UK Anime: Did you often get to work closely with people like Rintaro, who founded Madhouse with you, or was it a special occasion that you got to work so closely on a project?

Maruyama-san: I talk to Rintaro everyday and we talk about animation, we talk about our lives. He’s one of my best friends. When I die he’s going to officiate my funeral (laughs)!

UK Anime: One of the other films that's headlining this year's festival is Satoshi Kon’s Tokyo Godfathers. You’ve been involved with almost all his animated works, what was it like working with Kon-san - who was one of the biggest names in the past few decades of anime?

Maruyama-san: He was one of the few intellectual directors in japanese animation world. He was very logical, he had an excellent artistic sensibility.

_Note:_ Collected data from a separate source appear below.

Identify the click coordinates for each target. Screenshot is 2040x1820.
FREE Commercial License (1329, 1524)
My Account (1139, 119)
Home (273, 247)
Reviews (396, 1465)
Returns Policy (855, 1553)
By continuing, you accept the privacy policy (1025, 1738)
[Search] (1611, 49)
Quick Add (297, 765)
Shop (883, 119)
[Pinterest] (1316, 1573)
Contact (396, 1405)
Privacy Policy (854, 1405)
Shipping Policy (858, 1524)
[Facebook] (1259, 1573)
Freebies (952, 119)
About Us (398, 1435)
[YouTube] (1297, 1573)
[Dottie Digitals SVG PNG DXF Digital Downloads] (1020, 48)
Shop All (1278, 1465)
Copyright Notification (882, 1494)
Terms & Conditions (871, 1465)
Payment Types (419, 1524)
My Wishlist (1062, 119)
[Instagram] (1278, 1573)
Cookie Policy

Really had his own world, always able to create his own world.

UK Anime: We’d just like to jump a bit forward to working at MAPPA. One of the big films released in the UK this year is In This Corner of the World, directed by Sunao Katabuchi. Can you tell us how yourself and MAPPA became attracted to this tale, which is a very unique depiction of that kind of story and the events that occur within it?

Maruyama-san: The story is set against a background of war, but the war doesn't step into the foreground at any point. There are no depictions of Battle, rather it focuses on the day-to-day life of this cheerful, ordinary girl. When we brought the proposal forward we were told it wasn’t cinematic enough, and it was really hard to get funding for this film, that was the hardest thing about making it. Because it was such an everyday story, it was lots of people eating, but that actually made it the hardest animation that i've had to make in the last 50 years. So, I'm really glad that it's been so well received and that's got a lot to do with the director Katabuchi.